The node_base is the node for a doubly-linked list. Derived from that is a node_handle that also carries a coroutine handle payload, and further derived from that is a node<Extra> which allows us to attach other payload to the node.

Next comes the linked list of nodes:

namespace async_helpers
{
    struct node_list : impl::node_base
    {
        node_list() : node_base{ this, this } {}
        node_list(node_list const&) = delete;
        void operator=(node_list const&) = delete;

        bool empty() const noexcept
        {
            return next == this;
        }

        void append_node(impl::node_base& node) noexcept
        {
            node.next = this;
            node.prev = prev;
            prev->next = std::addressof(node);
            prev = std::addressof(node);
        }

        bool append_list(node_list& other) noexcept
        {
            if (other.empty()) return false;
            other.prev->next = next;
            next->prev = other.prev;
            next = other.next;
            next->prev = this;
            other.next = other.prev = std::addressof(other);
            return true;
        }

        impl::node_base* peek_head() const noexcept
        {
            return empty() ? nullptr : next;
        }

        impl::node_base* try_remove_head() noexcept
        {
            if (empty()) return nullptr;
            auto node = next;
            next = node->next;
            next->prev = this;
            return node;
        }
    };
}

These are unexciting operations on doubly-linked lists. We have to write them ourselves because the C++ standard library uses non-intrusive linked lists, but we want intrusive linked lists to avoid the error conditions associated with memory allocation failures.

The node list is represented by a sentinel node that marks the beginning/end of the list. There is a little quirkiness in that I use std::addressof instead of the & operator, out of an abundance of caution, in case somebody decides to overload the & operator.

namespace async_helpers
{
    // Specialize if you need extra data for co_await.
    template<typename State> struct extra_await_data {};
}

We provide a traits class that lets you attach extra information to your awaiter to record additional context about awaiting. This will come in handy when we try to implement reader/writer locks.

The real excitement is in our state object. The intended usage is that you derive your full state object from the basic one, and the basic one uses CRTP to allow your full state object to customize certain operations. Last time, we saw how we could use this pattern for a one-shot event.

We’ll look at the awaitable_state a little bit at a time.

namespace async_helpers
{
    template<typename State>
    class awaitable_state
    {
        std::mutex mutex;
        node_list sentinel;

        State& parent() { return static_cast<State&>(*this); }

        auto& extra_node(impl::node_base& node)
        { static_cast<impl::node<extra_await_data>&>(node); }

An awaitable object’s state consists of a list of waiting coroutines, protected by a mutex. The helper function parent() helps with CRPT by downcasting the awaitable_state to the full State object. Similarly, extra_node takes a node_base and downcasts it all the way to a node<extra_await_data> so we can access the full node complete with extra data.

    public:
        using extra_await_data = extra_await_data<State>;
        using node_list = async_helpers::node_list;

For convenience, we give names to the extra data and the node list itself.

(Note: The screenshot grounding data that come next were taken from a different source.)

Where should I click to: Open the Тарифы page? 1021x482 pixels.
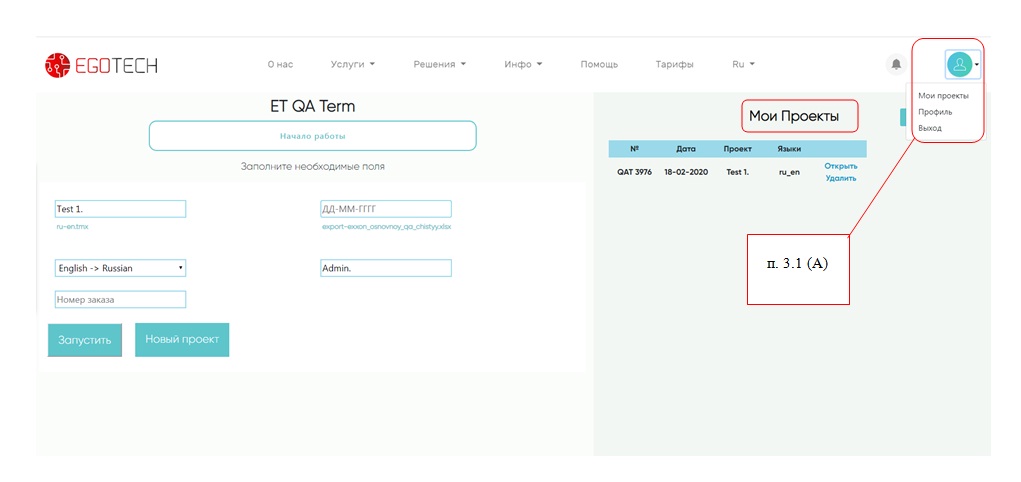pyautogui.click(x=674, y=64)
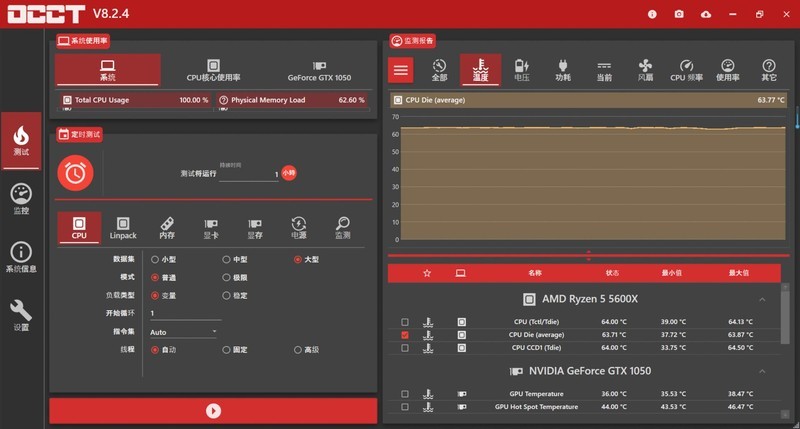Click the 开始循环 start cycle input field

[183, 313]
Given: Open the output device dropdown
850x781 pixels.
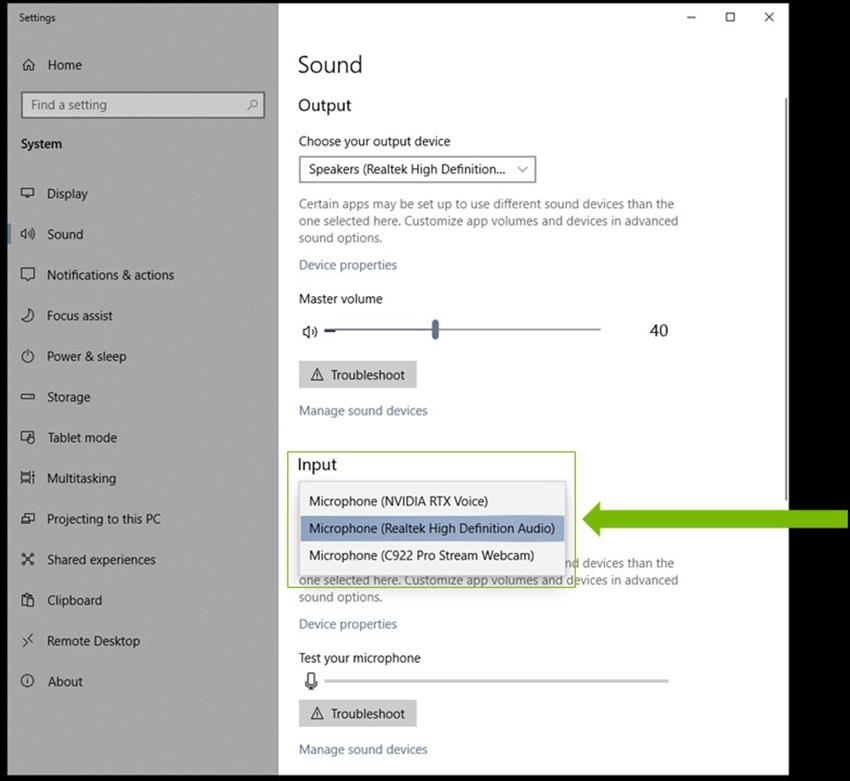Looking at the screenshot, I should click(417, 170).
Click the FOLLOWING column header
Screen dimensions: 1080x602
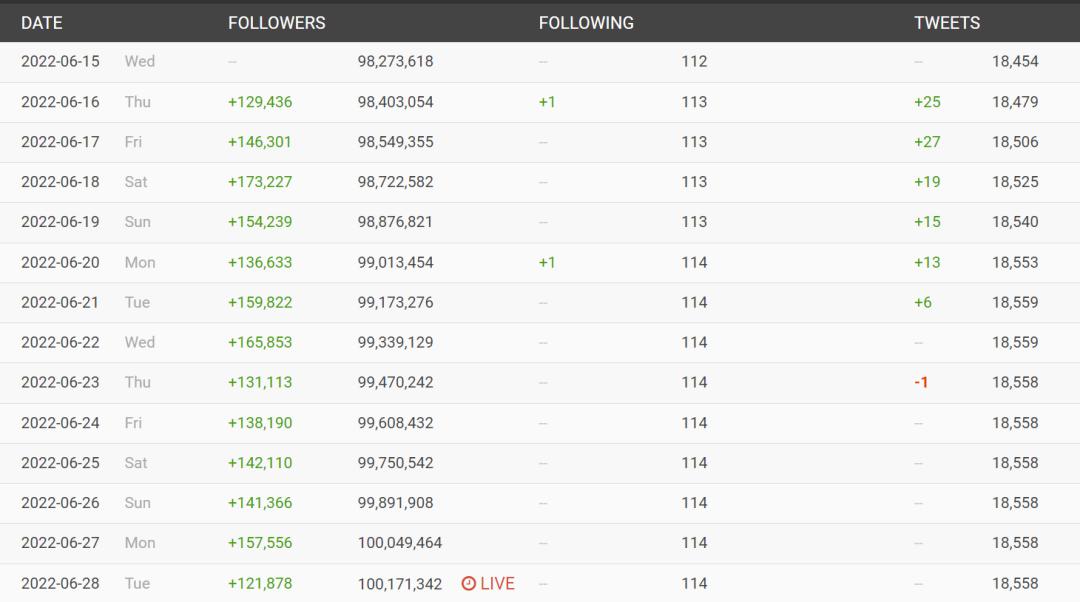click(x=585, y=23)
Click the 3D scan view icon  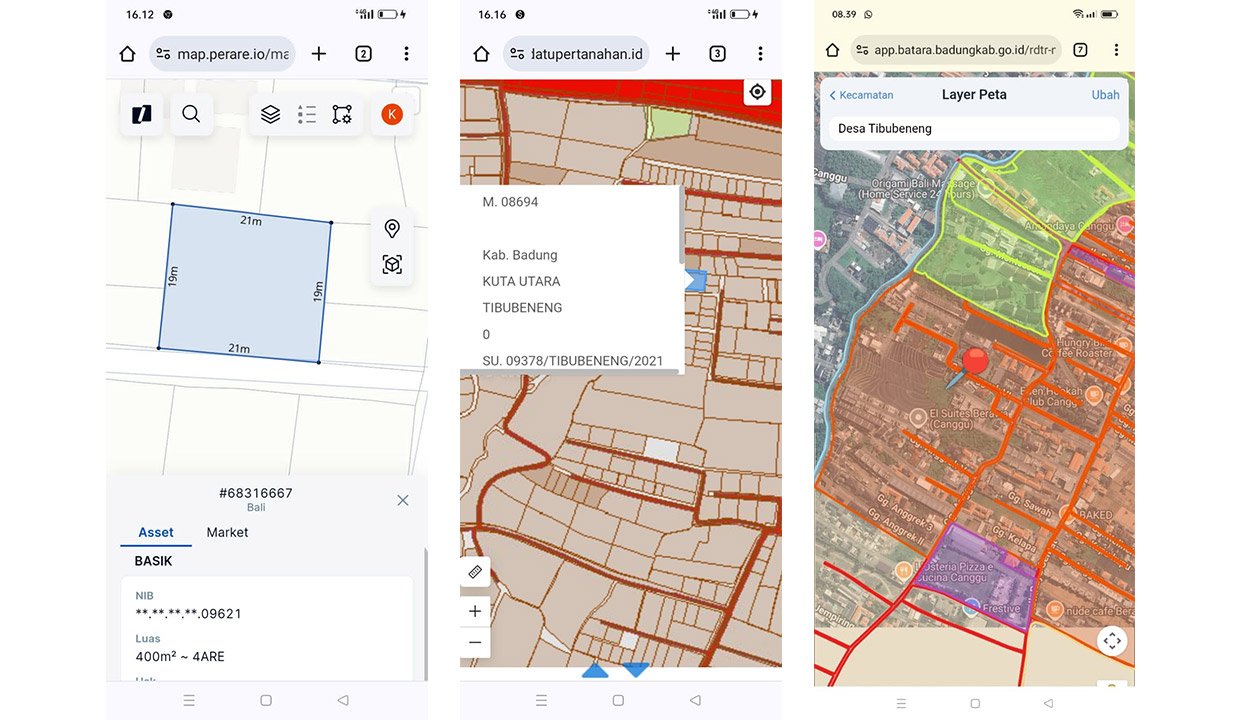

        bool fast_claim(extra_await_data const&) const noexcept
        { return false; }

The fast_claim method is optional. If the derived class doesn’t implement it, then we provide a default implementation that says “Nope, must do it the slow way.”

        extra_await_data* peek_head() const noexcept
        {
            auto node = sentinel.peek_head();
            return node ? &extra_node(node)->extra : nullptr;
        }

The derived class can use peek_head to peek at the extra data associated with the coroutine at the head of the wait list. If the wait list is empty, then the method returns nullptr. This method may be called only from within an action, since it requires that the lock be held.

Also from within an action, the derived class can ask for one waiting coroutine to be resumed:

        bool resume_one(node_list& list) noexcept
        {
            auto node = sentinel.try_remove_head();
            if (!node) return false;
            list.append_node(*node);
            return true;
        }

This is done by unlinking the head node from the waiting list and appending it to the resume list. We append to the tail of the resume list to preserve FIFO.

Another thing an action can do is ask for all of the waiting coroutines to be released.

        bool resume_all(node_list& list) noexcept
        {
            return list.append_list(sentinel);
        }

This is equivalent to calling resume_one in a loop until it fails, but we can do it more efficiently by moving the entire list at once.

When a coroutine awaits the synchronization object, we ask await_suspend to do the work:

        bool await_suspend(
            std::experimental::coroutine_handle<> handle,
            impl::node<extra_await_data>& node)
        {
            auto guard = std::lock_guard(mutex);
            if (parent().claim(node.extra)) return false;
            node.handle = handle;
            sentinel.append_node(node);
            return true;
        }

The caller provides a coroutine handle and a preallocated node. We enter the lock and try to claim the synchronization object. If successful, then we are done, and we return false to tell the coroutine machinery that the coroutine should resume immediately. Otherwise, we remember the coroutine handle and append the node to the list of waiters, returning true to complete the suspension.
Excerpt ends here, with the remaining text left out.